Among the primary silver producers, Coeur Mining (CDE) has the highest percentage of “buy” recommendations at 56%. Another 44% recommend a “hold” for the stock, and there were no “sell” ratings on the stock. 

CDE’s upside potential based on the current target price of $11.60 is 26.6%. CDE’s stock price has seen a downward revision of 12% YTD. This decline is mainly due to the company’s poor operational performance.

Analyst estimates

According to Thomson Reuters data, Coeur Mining (CDE) is expected to have revenues of $191.5 million in 3Q17, implying a rise of 8.6% year-over-year (or YoY) and 10.5% sequentially. The consensus estimate for 2017 is $774.0 million. This estimate implies a rise of 16.2% YoY. 

Investors should note that this estimate is substantially higher than Coeur Mining’s actual revenue rise of 3.0% in 2016. The expected rise in 2017 is due to Coeur Mining’s guidance for a production increase of 9% at the midpoint.

While Coeur Mining’s revenues are expected to head higher in 3Q17, its EBITDA[1. earnings before interest, tax, depreciation, and amortization] is estimated to fall 19.7% YoY. The consensus expectation for its EBITDA is $194.6 million in 2017, which implies an annual decline of 9.5%. 

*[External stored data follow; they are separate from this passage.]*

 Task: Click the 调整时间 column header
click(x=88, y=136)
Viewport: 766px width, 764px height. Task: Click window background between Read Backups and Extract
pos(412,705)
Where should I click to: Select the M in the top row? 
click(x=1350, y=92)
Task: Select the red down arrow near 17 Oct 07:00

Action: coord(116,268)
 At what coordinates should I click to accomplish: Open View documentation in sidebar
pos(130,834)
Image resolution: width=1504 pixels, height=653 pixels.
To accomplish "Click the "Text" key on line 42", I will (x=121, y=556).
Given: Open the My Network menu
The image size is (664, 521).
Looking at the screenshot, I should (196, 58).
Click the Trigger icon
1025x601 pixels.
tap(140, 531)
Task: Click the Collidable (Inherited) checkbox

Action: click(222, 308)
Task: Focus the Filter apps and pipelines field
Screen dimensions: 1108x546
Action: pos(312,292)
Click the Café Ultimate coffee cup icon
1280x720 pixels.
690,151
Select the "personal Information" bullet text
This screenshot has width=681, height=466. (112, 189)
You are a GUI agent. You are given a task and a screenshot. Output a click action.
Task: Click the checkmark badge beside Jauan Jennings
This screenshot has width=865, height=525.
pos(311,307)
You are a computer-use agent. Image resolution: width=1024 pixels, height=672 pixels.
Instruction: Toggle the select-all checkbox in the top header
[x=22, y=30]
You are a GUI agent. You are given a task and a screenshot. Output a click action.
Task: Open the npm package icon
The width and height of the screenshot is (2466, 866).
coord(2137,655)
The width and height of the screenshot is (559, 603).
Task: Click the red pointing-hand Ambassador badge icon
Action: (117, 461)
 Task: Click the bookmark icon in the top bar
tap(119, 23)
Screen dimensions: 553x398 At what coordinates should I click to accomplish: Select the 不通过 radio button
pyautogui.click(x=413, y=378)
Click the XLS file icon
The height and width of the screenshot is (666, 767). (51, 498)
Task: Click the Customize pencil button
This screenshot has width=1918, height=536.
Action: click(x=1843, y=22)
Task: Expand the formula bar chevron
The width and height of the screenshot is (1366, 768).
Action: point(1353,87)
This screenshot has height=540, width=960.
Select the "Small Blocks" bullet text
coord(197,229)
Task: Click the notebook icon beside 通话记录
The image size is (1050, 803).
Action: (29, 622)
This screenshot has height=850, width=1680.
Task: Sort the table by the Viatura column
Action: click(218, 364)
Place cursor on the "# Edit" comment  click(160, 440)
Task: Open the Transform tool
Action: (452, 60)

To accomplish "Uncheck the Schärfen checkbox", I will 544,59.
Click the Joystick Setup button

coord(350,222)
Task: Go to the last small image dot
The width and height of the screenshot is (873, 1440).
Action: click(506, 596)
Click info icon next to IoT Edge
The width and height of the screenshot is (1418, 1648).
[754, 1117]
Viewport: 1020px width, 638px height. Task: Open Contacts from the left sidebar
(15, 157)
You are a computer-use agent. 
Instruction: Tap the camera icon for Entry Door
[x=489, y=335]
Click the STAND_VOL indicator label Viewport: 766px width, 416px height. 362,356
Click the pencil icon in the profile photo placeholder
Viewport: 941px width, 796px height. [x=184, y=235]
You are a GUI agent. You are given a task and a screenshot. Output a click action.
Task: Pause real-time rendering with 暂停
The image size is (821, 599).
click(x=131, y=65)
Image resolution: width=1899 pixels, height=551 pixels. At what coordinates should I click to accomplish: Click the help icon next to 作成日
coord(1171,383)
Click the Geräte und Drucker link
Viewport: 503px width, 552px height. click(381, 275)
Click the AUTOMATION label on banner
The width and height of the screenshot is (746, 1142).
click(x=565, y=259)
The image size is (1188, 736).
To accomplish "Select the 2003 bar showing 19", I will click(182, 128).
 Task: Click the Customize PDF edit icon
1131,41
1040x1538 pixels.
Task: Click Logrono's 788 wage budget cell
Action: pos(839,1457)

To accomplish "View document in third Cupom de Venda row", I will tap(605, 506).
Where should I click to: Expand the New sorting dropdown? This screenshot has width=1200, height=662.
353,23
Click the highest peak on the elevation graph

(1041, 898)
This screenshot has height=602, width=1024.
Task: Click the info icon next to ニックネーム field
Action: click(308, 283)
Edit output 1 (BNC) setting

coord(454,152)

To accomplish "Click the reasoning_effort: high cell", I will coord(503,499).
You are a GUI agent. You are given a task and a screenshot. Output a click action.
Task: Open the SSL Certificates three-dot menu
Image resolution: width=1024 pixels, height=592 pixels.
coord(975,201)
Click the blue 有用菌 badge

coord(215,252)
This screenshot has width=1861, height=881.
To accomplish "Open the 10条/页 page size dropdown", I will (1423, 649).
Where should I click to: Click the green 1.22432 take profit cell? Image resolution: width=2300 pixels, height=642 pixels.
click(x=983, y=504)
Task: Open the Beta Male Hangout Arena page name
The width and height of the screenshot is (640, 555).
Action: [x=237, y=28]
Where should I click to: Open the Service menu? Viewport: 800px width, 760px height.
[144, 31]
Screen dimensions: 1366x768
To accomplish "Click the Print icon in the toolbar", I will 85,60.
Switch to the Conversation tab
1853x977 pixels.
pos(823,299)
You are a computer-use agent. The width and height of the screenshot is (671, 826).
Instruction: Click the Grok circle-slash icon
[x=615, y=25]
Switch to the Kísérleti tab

Coeur Mining’s EBITDA decline is expected despite a revenue increase. This decline is mostly due to higher cost expectations for the miner in 2017. Coeur Mining has guided for higher costs at its Wharf mine. Because CDE’s EBITDA is expected to decline along with a rise in revenues, its margin projection for 2017 is 25.1% compared with 32.3% in 2016. 

Going forward, Coeur Mining’s costs should decline as the Wharf mine enters the high-grade area and Palmarejo’s production ramps up. Analysts expect a margin of 35.0% in 2018 and 37.7% in 2019.